Я сейчас очень коротко на этом остановлюсь. Здесь без нажима, без ничего дана вся тема и структура времени у Пруста. Я приведу вам смысл этой темы, перекинув вас одновременно и на другой пример у Пруста, потому что там есть некоторые словосочетания, которые нам важны для проблемы впечатления. Есть такая тема, на которую, кстати, даже психоаналитики обратили внимание (но довольно банальным образом; в том числе Манони, ученик Лакана, который много писал о литературе с психоаналитической точки зрения, обратил внимание на эту тему у Пруста).
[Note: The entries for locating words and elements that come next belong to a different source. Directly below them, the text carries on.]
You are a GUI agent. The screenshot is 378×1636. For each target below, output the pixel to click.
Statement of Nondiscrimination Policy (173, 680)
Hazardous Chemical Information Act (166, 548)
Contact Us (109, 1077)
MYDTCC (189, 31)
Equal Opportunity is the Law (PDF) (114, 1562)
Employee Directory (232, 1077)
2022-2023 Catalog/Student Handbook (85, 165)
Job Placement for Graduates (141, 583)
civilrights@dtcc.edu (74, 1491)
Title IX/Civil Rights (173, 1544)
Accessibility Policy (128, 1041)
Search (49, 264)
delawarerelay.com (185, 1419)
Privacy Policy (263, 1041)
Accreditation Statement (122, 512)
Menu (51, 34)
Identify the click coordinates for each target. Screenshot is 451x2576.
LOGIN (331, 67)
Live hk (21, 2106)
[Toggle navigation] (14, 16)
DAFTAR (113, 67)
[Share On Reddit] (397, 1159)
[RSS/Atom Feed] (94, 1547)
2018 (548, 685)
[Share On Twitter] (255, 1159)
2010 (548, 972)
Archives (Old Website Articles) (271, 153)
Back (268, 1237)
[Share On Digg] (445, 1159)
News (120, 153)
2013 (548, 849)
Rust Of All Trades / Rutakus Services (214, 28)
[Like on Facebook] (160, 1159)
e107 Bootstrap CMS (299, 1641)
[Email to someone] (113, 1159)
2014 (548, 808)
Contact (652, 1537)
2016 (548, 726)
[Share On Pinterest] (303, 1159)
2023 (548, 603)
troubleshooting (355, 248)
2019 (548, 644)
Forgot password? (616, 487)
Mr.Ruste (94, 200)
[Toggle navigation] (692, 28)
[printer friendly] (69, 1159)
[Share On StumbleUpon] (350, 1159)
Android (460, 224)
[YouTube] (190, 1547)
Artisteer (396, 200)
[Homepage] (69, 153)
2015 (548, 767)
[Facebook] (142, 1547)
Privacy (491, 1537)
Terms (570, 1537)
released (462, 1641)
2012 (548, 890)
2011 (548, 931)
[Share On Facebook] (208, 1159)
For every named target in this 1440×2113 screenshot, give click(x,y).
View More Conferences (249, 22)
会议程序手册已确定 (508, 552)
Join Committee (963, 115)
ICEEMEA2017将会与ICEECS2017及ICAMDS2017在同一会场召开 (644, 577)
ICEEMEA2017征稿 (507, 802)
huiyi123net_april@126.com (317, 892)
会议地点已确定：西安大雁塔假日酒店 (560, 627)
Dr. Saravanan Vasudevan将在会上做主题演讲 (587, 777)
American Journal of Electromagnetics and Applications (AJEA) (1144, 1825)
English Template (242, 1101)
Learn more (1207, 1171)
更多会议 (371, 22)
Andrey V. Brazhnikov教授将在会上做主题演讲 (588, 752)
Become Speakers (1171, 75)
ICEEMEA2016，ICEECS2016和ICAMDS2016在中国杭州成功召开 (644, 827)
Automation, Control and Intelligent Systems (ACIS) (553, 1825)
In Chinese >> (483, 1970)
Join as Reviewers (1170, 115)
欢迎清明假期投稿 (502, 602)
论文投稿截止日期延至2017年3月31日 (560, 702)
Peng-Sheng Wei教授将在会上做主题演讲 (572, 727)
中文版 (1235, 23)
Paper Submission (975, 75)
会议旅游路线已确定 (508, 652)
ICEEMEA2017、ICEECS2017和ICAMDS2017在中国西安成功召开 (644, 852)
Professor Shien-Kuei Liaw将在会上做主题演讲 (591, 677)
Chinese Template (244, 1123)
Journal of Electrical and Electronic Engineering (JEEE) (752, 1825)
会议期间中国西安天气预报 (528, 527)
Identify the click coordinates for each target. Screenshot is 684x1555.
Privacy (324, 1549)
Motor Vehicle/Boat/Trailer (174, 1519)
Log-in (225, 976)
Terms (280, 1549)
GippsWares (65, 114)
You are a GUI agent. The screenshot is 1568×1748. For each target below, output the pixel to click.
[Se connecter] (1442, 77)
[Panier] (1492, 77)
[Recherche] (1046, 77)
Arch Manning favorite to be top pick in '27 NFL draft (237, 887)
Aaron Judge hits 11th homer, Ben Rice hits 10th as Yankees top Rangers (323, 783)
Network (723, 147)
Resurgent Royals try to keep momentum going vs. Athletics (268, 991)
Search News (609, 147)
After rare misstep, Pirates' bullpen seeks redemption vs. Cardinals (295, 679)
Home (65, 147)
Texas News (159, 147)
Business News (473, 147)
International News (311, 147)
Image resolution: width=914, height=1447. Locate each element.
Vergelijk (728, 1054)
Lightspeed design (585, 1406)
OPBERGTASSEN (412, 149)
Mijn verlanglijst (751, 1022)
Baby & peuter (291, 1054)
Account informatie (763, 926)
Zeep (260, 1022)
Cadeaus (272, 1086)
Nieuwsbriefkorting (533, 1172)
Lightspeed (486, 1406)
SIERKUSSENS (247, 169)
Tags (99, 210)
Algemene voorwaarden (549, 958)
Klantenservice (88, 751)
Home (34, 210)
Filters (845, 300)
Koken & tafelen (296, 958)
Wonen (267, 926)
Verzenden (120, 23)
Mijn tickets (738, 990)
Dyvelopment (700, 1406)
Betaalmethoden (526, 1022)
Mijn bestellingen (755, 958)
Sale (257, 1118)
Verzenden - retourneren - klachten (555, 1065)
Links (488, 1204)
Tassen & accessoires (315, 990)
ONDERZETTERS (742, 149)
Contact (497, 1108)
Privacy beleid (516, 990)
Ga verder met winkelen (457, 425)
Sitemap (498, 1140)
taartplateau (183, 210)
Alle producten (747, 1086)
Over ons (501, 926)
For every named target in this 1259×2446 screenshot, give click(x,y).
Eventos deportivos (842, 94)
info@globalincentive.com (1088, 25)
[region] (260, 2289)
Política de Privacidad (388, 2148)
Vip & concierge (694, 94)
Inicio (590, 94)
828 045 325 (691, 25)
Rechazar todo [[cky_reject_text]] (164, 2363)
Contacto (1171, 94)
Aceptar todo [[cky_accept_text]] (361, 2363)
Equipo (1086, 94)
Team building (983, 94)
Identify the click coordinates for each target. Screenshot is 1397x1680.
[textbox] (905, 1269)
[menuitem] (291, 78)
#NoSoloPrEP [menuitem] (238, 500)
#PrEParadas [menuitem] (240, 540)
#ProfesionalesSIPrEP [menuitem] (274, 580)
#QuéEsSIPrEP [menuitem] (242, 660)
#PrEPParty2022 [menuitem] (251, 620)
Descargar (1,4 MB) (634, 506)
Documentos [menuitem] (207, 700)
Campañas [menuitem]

Ее условно можно назвать темой «сад Женщины». Сад Женщины – это Булонский лес, который для Пруста населен впечатлениями юности, то есть впечатлениями аллей, по которым в прекрасных колясках медленно проезжают красавицы Парижа. Потом, через энное число лет, он смотрит на этот лес и видит, как он выражается: «Лес, как лес». «Озеро, как озеро»[159]159
  См.:Sw. – p. 421.


[Закрыть]
. Здесь очень глубокое, связанное с проблемой времени наблюдение относительно того, как работает наше восприятие. То есть, что является для нас впечатлением, а что не является таковым. Оказывается, впечатлением для них является то, во что вложены «gisementes profonds de mon sol mental»[160]160
  См.:Sw. – p. 184.


[Закрыть]
. Отложения моей ментальной, или духовной, или душевной почвы. То, что запечатлелось, прозвучало какой-то нотой, требующей расшифровки, – потом, когда ты встречаешь, скажем, цветок, ты способен воспринять его как цветок. То есть взволноваться, увидев цветок. Помните, я говорил вам: от чего мы волнуемся и от чего не волнуемся? По отношению к чему полна наша душа, а что оставляет нас пустыми и холодными? Можем ли помыслить, захотев помыслить, или не можем? Ведь красота цветка должна нас волновать, а не волнует. Или волнует. Но раз она может волновать или не волновать, то это уже проблема, – ведь красота цветка одна и та же. Или: качество женщины, на свидание с которой стремишься, а пришел – скука смертная. В чем дело? Мы же присутствуем с предметом, а вот работает sol mental – отложение душевной почвы. Оно, во-первых, связывает во времени разные события поверх времени и пространства – эти события могут быть разделены в рамках хронологического времени, но связаны в этом времени. В каком-то внутреннем времени. Значит, мы имеем проблему внутреннего времени. Во-вторых, структура времени есть структура возможного нашего восприятия, или впечатления. Лес как лес не волнует, а волнует «сад Женщины». То есть я способен воспринять красоту любого озера, если это не просто озеро, которое я вижу. Если за ним стоит проработавшаяся структура, – она соединит мою голову и мою способность волноваться, мою способность воспринять с воспринимаемым предметом. Не сам предмет на меня подействует; этого нет – так мы не устроены. Я представляю себе прекрасную женщину – оказывается, чтобы взволноваться прекрасным, недостаточно этой идеи и недостаточно присутствия самого предмета. Сам предмет, как Пруст говорит: озеро как озеро (а я скажу: женщина как женщина), лес как лес. Птицы пролетали над этим озером, как над любым другим, и ничего не вызывали в душе. А – что вызывается или не вызывается в душе, нам важно, потому что вся наша проблема – полнота душевной жизни. Проблема присутствия. Как присутствовать в какой-то момент или в любой момент со всей полнотой нашей способности понимать, переживать и волноваться (то есть присутствовать можно) – это и называется присутствовать. Но чаще всего мы, присутствуя, – отсутствуем. Значит, перевернем – то, о чем мы говорим и что Пруста заинтересовало, это есть законы присутствия. Потому что, повторяю, мы чаще всего, присутствуя, отсутствуем. Но по каким связкам и как завязывается наше присутствие – это интересно.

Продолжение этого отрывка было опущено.